Again, she talked him through it, this time, encasing tiny squares of crisp bread croutons in the center of the omelet. My father attempted to balance a few croutons on the top of the plated dish. “Pas comme ca,” she scolded, “not like that!” Apparently this one was to be served au natural.
From then on he was treated to her vast, seemingly innate, culinary knowledge. The alchemy of simple honest ingredients combined with basic techniques opened up a world to him of homemade, deeply satisfying food.
So back to our kitchen on 10th street in New York City. It is 1966 and my father repeated the lesson, with me standing on a chair to reach the stove. We too made several omelets, including his now famous “omelet au crouton”, which he had, in fact, introduced to a few French chefs here in the states, much to their delight.
Omelet preparation became “my thing” and I enjoyed practicing as often as possible.

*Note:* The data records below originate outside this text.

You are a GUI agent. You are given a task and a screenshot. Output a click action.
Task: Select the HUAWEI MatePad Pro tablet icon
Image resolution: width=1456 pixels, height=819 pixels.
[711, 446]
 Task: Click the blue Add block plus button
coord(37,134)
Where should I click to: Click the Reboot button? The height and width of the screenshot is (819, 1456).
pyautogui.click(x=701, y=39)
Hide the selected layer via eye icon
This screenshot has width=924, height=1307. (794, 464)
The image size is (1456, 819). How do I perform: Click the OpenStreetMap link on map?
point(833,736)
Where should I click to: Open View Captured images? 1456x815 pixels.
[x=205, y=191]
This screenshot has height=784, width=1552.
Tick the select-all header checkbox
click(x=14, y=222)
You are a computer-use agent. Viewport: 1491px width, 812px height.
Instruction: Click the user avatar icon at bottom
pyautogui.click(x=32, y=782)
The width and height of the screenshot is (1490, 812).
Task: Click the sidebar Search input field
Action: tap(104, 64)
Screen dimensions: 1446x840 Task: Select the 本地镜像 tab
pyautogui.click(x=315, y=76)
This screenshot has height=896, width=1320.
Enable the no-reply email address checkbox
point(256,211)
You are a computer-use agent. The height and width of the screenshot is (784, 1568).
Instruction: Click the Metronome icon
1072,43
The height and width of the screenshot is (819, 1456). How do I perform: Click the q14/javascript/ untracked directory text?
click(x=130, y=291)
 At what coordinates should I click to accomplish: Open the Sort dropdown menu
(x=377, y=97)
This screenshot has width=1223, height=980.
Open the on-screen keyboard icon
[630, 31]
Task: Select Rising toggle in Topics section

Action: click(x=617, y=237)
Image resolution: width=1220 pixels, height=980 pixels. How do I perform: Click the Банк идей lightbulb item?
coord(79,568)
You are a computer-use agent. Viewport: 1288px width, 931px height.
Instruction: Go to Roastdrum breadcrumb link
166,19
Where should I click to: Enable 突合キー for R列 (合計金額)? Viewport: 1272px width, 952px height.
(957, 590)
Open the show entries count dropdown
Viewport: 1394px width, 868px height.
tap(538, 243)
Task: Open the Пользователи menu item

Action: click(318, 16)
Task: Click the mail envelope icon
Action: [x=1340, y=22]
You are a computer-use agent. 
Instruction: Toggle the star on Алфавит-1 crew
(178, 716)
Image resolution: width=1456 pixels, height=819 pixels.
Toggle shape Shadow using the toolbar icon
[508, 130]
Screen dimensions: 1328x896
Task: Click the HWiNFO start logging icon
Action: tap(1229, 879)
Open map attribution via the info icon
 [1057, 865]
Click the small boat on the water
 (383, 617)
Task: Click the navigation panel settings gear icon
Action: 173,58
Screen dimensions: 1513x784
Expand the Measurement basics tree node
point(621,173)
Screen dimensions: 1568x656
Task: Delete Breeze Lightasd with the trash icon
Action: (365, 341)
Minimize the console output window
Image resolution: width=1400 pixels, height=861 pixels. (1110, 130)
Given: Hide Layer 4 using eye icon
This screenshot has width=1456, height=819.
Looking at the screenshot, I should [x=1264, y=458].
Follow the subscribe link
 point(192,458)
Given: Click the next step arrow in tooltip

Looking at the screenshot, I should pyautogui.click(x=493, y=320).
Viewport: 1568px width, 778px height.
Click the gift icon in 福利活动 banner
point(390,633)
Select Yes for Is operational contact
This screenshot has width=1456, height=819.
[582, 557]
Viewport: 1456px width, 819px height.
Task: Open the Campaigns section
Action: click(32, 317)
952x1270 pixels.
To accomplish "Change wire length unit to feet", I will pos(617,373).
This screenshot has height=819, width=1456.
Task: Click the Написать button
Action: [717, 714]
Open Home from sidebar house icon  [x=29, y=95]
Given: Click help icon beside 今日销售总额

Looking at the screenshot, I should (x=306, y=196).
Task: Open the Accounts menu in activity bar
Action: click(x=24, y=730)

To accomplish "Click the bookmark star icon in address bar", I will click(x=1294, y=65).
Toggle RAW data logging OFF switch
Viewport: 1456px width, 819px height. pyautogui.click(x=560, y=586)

One day a fellow Kindergartener came for a sleepover. My father noticed that during the evening I went to the refrigerator, removed a piece of Gruyere, and placed it on the counter.
“Why are you leaving the cheese out,” he inquired?
Now, imagine that this story has been told a hundred times and as it has never wavered – and as I cannot actually remember the scene myself – I choose to believe that my father’s rendition is the truth.
I said, “I want to make an omelet for Annette in the morning and I want the cheese to be at room temperature so it will melt easily.”
Looking back, my father says, right then and there he should have realized that food would figure into my future.